==== Text passage

Assignment Business Analytics and Data Science
Assignment Business Analytics and Data Science
Prof. Stefan Lessmann & Johannes Haupt
WS 2016/17
Assignment
This assignment will allow you to apply your skills in business analytics on real-world data from the field of
e-commerce and customer targeting and practice the scientific methods for rigorous testing and documentation.
It will also determine your grade for the class Business Analytics and Data Science. The assignment consists of
the applied, “hands-on” development of a prediction model for real-world data and the scientific documentation
of your approach. For the first, you will apply the machine learning techniques studied in class by building a
predictive model. For the second, you will document, explain and justify your methodology, experiments, and
results in a term paper. The main part of term paper including relevant graphs and tables should not exceed
20 pages. You are required to complete the task in a group of 3-4 students for which you must register on
moodle.

========

Continue the assignment description for the Business Analytics and Data Science course from the point where it stops. The lines that follow are drawn from a separate source.

==== Information shown

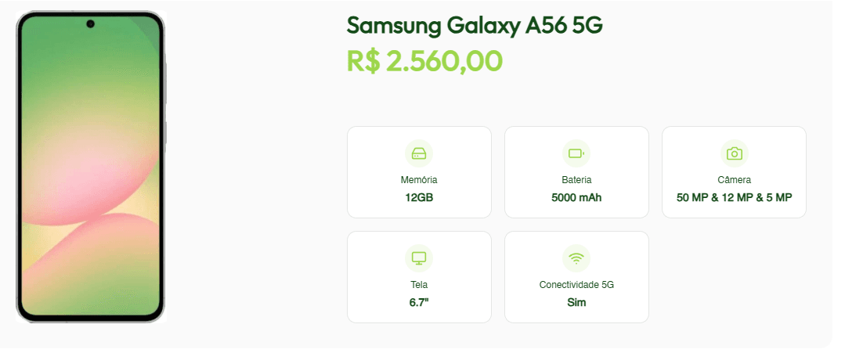Click the camera icon in specs
Image resolution: width=845 pixels, height=353 pixels.
734,153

========

▶ **Output below**
For the assignment, you are highly encouraged to go beyond the standard methods taught in class as well as
make use of the scientific literature and conduct and document your own experiments with the data. Make
sure to consider all stages of a typical modeling process, from gathering, cleaning and preprocessing relevant
data over algorithm and model selection, to model deployment, assessment, and possibly revision.
To faciliate easy communication and work distribution within your group, we recommend Github (and its
RStudio integration) for version control and Slack or a similar messenger for communication. We will discuss
GitHub in class.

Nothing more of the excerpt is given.